Mit diesem Artikel möchte ich einen Versuch wagen den Themenbereich der Persönlichkeitsentwicklung kritisch zu beleuchten. Bis vor Kurzem noch ging ich von einer positiven Bewegung aus, die dem Menschen zu mehr Zufriedenheit und Glück verhilft. Doch immer wiederkehrende Kritik lässt mich dies mittlerweile überdenken und infrage stellen.
Bei meiner Recherche zu der Thematik fielen mir bereits mehrere Schwierigkeiten auf. Der Markt rund um die Persönlichkeitsentwicklung ist gigantisch und alles andere als überschaubar. Es gibt Zusammenhänge zwischen Job, (Positiver) Psychologie, Psychotherapie, Pädagogik, Esoterik uvm. – Kritische Zungen sprechen auch vom Markt der „Selbstoptimierung„. Themen wie Effizienz, Produktivitätssteigerung o.ä. sind an dieser Stelle nicht weit. Wo wir bereits bei einem Kritikpunkt aus Seiten von Wissenschaft und Sozialforschung wären. Aber eins nach dem anderen.

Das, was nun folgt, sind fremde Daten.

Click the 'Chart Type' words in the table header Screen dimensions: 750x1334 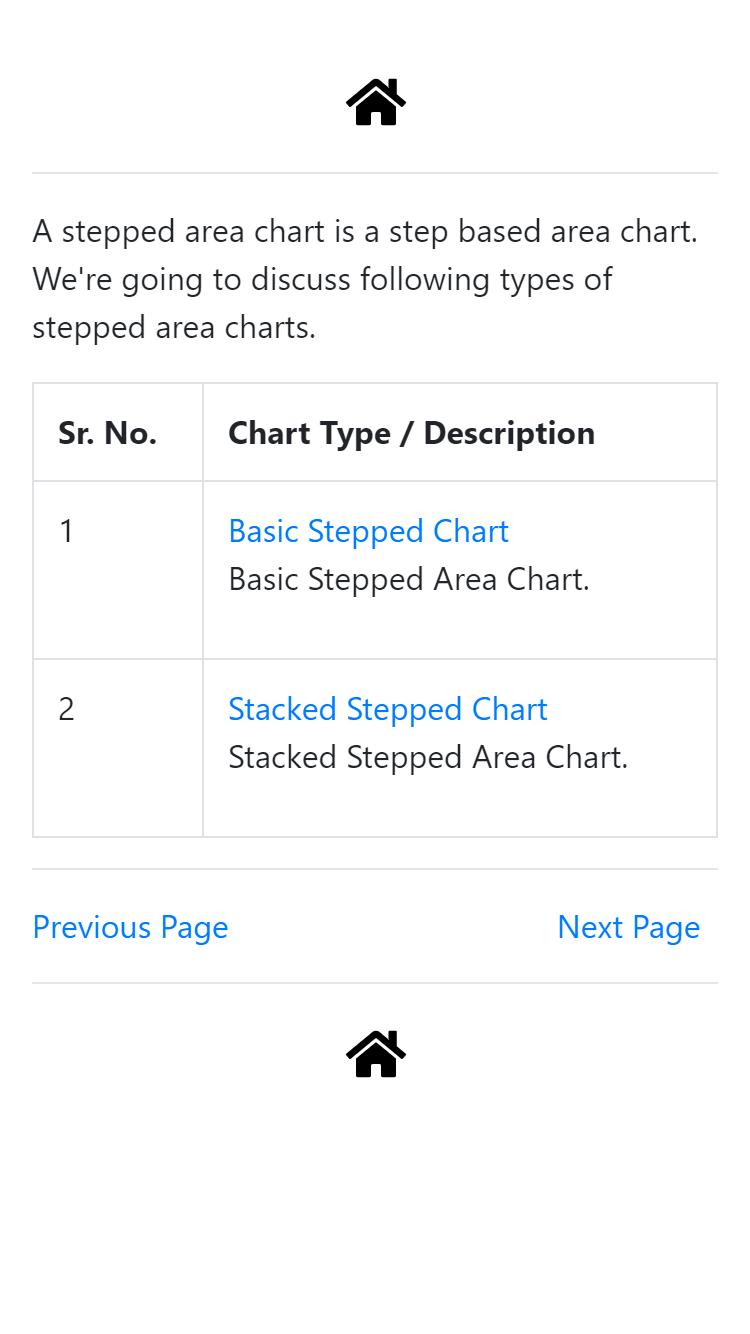309,433
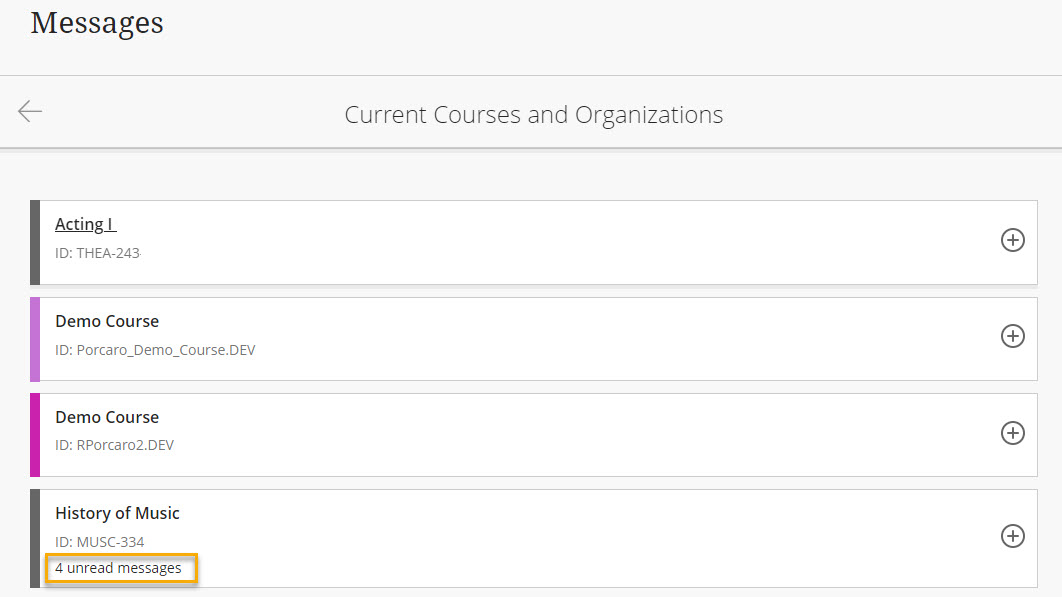Click the ID: THEA-243 text

[x=98, y=253]
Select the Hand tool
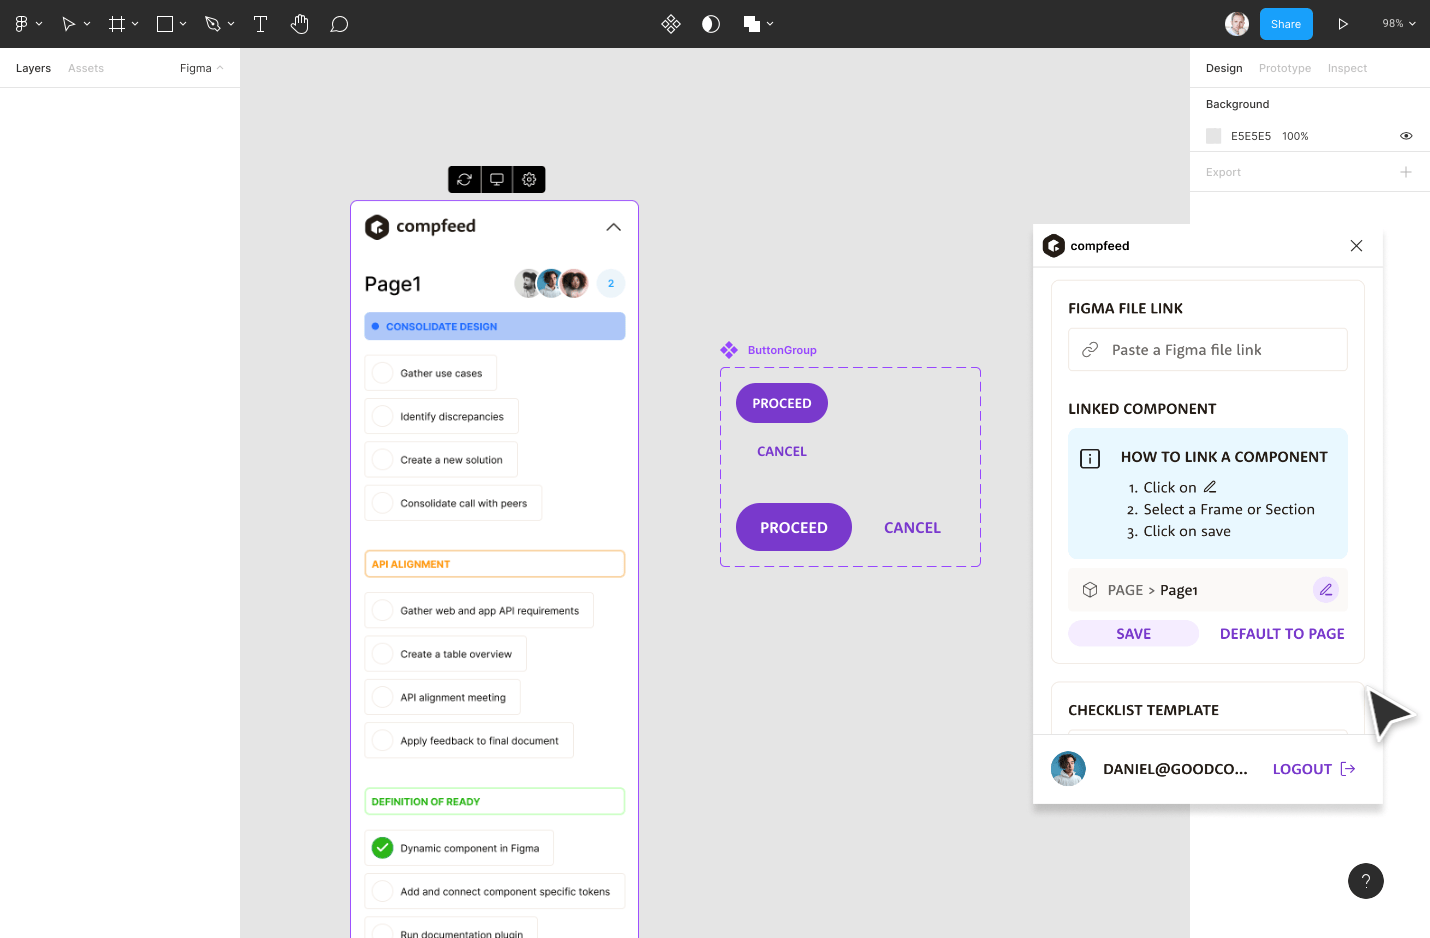 (299, 24)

Weiter fällt auf, dass Persönlichkeitsentfaltung immer wieder synonymisch von Coaches verwendet und mit Persönlichkeitsentwicklung gleichgesetzt wird. Fast erscheint es mir, dass die Coaches selbst eine klare Unterscheidung oder Definition nicht kennen oder diese keine Rolle spiele, da jede:r darunter seine ganz eigenen Ansichten unterbringen und weitergeben könne. Es gibt schließlich auch keine geschützte Ausbildung o.ä. zum „Persönlichkeitsentwicklungscoach“ und darüber hinaus ist auch die Berufsbezeichnung „Coach“ nicht geschützt. Aber das nur am Rande.
Zurück zur Definition: auch hier war es schwierig überhaupt etwas Brauchbares zu finden.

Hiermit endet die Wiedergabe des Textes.